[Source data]
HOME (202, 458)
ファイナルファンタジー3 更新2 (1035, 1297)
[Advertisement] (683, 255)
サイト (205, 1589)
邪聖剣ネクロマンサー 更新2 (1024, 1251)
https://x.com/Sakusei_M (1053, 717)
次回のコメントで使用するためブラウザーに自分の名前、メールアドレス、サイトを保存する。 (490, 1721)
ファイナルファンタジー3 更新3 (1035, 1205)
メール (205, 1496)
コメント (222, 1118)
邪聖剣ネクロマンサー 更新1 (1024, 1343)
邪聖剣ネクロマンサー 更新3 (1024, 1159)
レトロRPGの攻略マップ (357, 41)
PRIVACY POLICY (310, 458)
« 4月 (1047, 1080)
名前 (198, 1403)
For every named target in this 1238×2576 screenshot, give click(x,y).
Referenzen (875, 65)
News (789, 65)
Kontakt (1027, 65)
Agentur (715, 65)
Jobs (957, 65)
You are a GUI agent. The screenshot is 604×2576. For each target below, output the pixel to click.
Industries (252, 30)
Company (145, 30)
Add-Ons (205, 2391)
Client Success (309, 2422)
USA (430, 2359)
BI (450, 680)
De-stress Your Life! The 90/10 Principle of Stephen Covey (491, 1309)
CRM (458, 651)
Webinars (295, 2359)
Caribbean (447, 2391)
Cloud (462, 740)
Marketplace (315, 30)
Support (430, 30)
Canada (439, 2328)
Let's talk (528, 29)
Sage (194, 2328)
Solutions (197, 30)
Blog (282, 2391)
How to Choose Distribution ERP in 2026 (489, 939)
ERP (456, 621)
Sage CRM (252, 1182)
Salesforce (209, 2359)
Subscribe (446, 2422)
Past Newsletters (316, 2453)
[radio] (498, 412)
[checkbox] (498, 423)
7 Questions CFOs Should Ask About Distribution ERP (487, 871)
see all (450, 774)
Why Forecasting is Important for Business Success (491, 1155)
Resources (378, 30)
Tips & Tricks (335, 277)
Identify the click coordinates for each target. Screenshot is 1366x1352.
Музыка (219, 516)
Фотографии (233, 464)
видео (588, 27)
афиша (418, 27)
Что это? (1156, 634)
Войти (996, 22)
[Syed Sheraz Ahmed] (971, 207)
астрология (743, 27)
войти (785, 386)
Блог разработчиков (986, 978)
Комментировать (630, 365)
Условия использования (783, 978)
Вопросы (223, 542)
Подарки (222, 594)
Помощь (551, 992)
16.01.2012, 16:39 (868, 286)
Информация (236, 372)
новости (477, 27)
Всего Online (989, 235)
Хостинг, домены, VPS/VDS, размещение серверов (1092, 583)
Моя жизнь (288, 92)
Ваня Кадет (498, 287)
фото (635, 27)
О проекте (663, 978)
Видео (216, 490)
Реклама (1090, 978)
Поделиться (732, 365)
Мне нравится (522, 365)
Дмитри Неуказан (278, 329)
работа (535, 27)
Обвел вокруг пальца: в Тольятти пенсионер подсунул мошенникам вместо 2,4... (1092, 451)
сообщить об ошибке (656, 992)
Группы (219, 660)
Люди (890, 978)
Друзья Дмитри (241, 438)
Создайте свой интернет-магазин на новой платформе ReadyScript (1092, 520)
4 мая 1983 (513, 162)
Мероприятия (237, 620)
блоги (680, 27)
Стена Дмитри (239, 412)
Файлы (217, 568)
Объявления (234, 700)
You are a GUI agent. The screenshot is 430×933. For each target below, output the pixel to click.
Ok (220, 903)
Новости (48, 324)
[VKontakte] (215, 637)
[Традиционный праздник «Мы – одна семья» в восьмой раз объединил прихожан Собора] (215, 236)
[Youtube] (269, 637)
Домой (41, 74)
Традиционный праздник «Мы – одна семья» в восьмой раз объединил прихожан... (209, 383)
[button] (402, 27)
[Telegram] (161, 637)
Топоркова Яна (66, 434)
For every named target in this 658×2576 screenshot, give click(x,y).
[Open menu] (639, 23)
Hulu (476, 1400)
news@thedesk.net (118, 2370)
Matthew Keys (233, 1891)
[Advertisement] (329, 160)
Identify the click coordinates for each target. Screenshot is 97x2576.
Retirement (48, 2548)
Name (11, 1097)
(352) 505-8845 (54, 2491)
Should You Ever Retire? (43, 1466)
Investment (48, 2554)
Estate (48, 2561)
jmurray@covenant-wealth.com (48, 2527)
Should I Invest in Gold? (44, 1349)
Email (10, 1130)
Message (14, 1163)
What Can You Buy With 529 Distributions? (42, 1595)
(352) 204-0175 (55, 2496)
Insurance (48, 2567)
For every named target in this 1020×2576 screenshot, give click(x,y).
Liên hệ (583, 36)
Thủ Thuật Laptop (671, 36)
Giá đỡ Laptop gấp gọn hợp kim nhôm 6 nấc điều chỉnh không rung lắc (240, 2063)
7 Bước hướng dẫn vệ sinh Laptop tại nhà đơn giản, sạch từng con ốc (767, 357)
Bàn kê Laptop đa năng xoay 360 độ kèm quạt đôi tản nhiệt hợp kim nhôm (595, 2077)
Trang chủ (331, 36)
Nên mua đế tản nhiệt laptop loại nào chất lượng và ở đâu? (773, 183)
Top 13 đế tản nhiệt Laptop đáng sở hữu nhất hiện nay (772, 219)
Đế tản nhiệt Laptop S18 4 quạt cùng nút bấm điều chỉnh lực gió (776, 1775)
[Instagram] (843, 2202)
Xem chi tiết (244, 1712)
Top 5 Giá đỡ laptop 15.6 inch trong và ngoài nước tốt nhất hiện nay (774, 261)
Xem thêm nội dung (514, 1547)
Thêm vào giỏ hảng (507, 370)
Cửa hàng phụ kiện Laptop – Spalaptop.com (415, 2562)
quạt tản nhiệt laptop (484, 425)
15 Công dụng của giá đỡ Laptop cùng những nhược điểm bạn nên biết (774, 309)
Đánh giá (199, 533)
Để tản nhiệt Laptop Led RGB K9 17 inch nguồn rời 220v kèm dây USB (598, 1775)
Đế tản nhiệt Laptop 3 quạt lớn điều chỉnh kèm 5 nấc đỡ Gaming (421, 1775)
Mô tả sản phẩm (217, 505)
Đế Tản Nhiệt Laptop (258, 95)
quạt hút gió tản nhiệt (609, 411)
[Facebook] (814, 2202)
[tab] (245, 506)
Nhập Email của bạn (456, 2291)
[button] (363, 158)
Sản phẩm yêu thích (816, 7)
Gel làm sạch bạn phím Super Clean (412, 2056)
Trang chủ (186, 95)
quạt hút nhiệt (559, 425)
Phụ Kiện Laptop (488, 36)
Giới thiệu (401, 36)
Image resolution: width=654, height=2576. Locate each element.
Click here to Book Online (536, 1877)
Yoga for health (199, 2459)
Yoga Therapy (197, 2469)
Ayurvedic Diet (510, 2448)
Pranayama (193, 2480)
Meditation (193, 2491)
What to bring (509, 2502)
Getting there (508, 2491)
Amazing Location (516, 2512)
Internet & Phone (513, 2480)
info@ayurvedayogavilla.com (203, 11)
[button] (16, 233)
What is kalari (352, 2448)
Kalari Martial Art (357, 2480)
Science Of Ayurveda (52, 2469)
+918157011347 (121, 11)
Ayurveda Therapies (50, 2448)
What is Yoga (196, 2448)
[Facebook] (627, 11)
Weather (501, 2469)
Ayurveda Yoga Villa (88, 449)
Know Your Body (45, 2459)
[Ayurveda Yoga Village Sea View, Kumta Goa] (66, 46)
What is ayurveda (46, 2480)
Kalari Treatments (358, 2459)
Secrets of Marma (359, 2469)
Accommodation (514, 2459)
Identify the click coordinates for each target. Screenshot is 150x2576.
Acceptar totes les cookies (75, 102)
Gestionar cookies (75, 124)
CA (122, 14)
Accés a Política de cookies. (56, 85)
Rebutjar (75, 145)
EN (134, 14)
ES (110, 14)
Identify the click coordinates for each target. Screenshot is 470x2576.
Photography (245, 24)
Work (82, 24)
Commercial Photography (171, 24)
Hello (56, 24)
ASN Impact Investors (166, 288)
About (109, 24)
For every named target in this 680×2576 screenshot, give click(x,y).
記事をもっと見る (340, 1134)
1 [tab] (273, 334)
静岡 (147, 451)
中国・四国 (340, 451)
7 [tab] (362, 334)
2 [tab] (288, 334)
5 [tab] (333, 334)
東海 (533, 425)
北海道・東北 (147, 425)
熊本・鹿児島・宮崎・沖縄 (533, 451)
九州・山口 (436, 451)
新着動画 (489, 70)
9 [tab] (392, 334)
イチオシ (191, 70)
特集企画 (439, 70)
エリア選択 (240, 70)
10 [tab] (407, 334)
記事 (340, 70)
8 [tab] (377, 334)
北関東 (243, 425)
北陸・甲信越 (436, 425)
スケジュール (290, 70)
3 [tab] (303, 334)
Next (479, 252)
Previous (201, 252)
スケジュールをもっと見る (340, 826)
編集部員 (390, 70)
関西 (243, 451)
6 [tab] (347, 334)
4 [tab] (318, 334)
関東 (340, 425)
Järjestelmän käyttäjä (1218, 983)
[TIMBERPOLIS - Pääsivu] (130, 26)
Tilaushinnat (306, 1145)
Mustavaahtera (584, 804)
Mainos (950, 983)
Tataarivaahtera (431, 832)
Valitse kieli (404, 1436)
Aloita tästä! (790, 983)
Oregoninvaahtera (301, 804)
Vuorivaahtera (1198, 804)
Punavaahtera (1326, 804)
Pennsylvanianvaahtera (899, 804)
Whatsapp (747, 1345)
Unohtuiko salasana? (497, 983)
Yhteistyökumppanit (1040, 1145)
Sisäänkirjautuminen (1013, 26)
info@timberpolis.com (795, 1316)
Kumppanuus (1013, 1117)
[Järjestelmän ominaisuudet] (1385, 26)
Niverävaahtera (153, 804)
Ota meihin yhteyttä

**Your goal**
Please retype the data exactly as it stands, from its first line down to the line that contains "Industries (252, 30)", then stop.

**Reply**
HOME (202, 458)
ファイナルファンタジー3 更新2 (1035, 1297)
[Advertisement] (683, 255)
サイト (205, 1589)
邪聖剣ネクロマンサー 更新2 (1024, 1251)
https://x.com/Sakusei_M (1053, 717)
次回のコメントで使用するためブラウザーに自分の名前、メールアドレス、サイトを保存する。 (490, 1721)
ファイナルファンタジー3 更新3 (1035, 1205)
メール (205, 1496)
コメント (222, 1118)
邪聖剣ネクロマンサー 更新1 (1024, 1343)
邪聖剣ネクロマンサー 更新3 (1024, 1159)
レトロRPGの攻略マップ (357, 41)
PRIVACY POLICY (310, 458)
« 4月 (1047, 1080)
名前 (198, 1403)
For every named target in this 1238×2576 screenshot, give click(x,y).
Referenzen (875, 65)
News (789, 65)
Kontakt (1027, 65)
Agentur (715, 65)
Jobs (957, 65)
You are a GUI agent. The screenshot is 604×2576. For each target below, output the pixel to click.
Industries (252, 30)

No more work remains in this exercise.